According to researchers, these efforts might be paying off. A new Johns Hopkins study found that states that passed mandatory interlock ignition laws saw a seven percent decrease in fatal drunk driving accidents. The numbers would suggest that more of these laws are on the way, and they will be enforced more often after first-time DUIs.
"Until this study, we had no evidence on which type of interlock laws worked in terms of preventing alcohol-involved fatal crashes and whether one worked better than the other," said study co-author Beth McGinty. "Our study suggests that they are effective, and it's encouraging to see more and more states moving towards this evidence-based policy change."
The study, performed by Hopkins Center for Mental Health and Addiction Policy Research and published last week in the American Journal of Preventive Medicine, tracked alcohol-related traffic fatalities from 1982 to 2013, along with drunk driving statutes enacted over the same period. After controlling for other motor vehicle safety laws, the researchers found some 1,250 alcohol-related fatal crashes prevented in those states where ignition interlock penalties were enforced.
What Does It All Mean?
McGinty's research could demonstrate just how often drunk driving deaths are caused by repeat DUI offenders: with ignition interlocks preventing impaired drivers with prior DUI convictions from starting their cars, there are fewer fatalities.
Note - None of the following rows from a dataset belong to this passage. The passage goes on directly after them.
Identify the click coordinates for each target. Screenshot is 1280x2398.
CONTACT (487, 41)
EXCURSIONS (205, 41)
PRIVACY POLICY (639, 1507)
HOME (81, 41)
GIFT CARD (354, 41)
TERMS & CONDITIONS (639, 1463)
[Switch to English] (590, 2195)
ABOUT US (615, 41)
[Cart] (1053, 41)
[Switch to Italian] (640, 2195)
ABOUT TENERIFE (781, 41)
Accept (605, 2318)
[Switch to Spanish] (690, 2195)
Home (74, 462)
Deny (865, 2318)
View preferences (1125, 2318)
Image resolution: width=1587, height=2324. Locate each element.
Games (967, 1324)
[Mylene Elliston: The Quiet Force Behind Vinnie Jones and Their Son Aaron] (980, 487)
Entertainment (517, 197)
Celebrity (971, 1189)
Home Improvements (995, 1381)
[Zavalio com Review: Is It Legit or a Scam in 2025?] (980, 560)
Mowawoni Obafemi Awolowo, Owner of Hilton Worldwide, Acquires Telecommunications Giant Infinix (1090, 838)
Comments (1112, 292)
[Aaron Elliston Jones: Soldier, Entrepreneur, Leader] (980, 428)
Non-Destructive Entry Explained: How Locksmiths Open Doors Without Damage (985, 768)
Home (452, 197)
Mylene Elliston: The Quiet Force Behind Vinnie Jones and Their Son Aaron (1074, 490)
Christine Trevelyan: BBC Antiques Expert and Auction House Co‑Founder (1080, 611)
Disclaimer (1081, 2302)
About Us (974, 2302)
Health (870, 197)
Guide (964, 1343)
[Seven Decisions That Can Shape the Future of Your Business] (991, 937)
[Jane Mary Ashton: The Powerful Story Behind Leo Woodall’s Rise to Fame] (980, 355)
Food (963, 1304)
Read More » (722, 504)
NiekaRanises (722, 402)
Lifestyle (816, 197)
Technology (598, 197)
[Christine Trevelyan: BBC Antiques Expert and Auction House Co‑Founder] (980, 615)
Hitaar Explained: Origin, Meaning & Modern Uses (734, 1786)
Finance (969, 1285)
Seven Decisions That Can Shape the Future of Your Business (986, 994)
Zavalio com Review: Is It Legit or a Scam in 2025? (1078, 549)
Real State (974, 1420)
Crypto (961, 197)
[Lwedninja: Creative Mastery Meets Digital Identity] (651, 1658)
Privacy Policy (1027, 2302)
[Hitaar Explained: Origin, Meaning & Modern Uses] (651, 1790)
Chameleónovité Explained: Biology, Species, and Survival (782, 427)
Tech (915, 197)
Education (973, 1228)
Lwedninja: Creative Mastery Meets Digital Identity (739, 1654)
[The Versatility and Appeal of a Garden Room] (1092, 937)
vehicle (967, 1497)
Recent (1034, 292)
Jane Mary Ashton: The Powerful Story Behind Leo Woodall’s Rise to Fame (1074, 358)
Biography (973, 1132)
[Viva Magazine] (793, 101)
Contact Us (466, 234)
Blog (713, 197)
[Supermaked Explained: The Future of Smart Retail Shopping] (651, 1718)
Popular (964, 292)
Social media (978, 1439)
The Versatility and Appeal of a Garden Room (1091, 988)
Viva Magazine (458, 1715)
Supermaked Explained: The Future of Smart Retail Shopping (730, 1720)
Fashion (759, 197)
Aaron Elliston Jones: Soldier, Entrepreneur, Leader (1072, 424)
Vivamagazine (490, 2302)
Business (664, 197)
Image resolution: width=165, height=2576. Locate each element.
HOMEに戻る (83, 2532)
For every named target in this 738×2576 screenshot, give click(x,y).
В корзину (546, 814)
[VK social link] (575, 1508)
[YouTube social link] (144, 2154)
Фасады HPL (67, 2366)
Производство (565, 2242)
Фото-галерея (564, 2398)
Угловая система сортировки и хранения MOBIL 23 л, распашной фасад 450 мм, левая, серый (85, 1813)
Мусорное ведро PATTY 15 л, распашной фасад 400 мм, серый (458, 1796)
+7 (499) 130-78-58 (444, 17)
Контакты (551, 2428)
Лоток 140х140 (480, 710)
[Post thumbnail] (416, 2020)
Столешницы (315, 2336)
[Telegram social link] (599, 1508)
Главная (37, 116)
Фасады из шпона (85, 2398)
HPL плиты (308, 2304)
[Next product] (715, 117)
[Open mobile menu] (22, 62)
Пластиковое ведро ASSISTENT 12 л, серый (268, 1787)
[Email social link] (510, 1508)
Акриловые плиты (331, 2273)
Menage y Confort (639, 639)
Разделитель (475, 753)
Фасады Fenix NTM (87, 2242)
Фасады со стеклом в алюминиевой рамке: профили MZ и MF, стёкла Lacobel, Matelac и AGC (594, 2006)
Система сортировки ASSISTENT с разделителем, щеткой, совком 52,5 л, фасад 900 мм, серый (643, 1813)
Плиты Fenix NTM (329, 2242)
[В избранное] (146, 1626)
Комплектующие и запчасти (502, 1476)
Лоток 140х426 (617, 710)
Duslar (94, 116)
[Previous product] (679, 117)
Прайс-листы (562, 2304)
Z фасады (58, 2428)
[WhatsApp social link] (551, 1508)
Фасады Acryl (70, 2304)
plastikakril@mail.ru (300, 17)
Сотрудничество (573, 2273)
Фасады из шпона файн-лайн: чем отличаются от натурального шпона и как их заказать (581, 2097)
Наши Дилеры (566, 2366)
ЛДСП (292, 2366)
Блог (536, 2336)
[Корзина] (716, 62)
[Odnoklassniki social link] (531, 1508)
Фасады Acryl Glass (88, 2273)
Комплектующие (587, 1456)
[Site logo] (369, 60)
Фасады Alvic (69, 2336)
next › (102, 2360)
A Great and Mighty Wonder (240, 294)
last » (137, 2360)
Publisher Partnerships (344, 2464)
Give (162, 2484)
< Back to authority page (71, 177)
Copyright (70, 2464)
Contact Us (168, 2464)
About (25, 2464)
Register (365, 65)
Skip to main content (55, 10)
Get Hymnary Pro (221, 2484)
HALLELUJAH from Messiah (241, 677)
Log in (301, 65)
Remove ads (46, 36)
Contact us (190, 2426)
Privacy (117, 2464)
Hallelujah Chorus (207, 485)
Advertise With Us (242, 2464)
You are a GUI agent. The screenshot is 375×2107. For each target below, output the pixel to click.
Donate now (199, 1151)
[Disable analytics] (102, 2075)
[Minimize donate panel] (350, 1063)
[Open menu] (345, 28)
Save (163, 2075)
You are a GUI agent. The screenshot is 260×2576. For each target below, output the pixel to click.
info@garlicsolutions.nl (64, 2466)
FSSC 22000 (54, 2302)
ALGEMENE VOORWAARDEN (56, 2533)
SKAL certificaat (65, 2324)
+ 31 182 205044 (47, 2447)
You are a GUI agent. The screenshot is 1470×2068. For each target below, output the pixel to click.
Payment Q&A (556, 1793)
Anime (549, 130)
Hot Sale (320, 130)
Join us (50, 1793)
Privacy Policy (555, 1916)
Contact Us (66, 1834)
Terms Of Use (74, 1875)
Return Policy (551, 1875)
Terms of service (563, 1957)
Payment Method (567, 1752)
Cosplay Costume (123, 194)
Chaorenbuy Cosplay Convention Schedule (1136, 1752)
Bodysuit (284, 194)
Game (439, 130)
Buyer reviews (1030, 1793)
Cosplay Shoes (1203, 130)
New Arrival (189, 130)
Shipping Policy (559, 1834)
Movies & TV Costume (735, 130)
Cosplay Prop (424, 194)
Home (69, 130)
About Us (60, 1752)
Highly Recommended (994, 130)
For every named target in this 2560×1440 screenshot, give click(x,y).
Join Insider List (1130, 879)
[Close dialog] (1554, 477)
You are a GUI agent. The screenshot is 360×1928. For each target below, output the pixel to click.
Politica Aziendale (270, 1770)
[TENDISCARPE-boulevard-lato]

Or, as the Washington Post's Ashley Halsey III suggests, the laws may have a preventative impact: "Drunk drivers are less likely to get behind the wheel if they know a conviction will require them to blow into a breath-testing device every time they want to start their car."
The underlying data isn't too hard to understand -- if a drunk person can't drive, he or she won't cause an accident. What may be more difficult to grasp, though, is that if ignition interlocks are so effective at preventing fatal accidents, why don't all cars come equipped with them right out of the factory?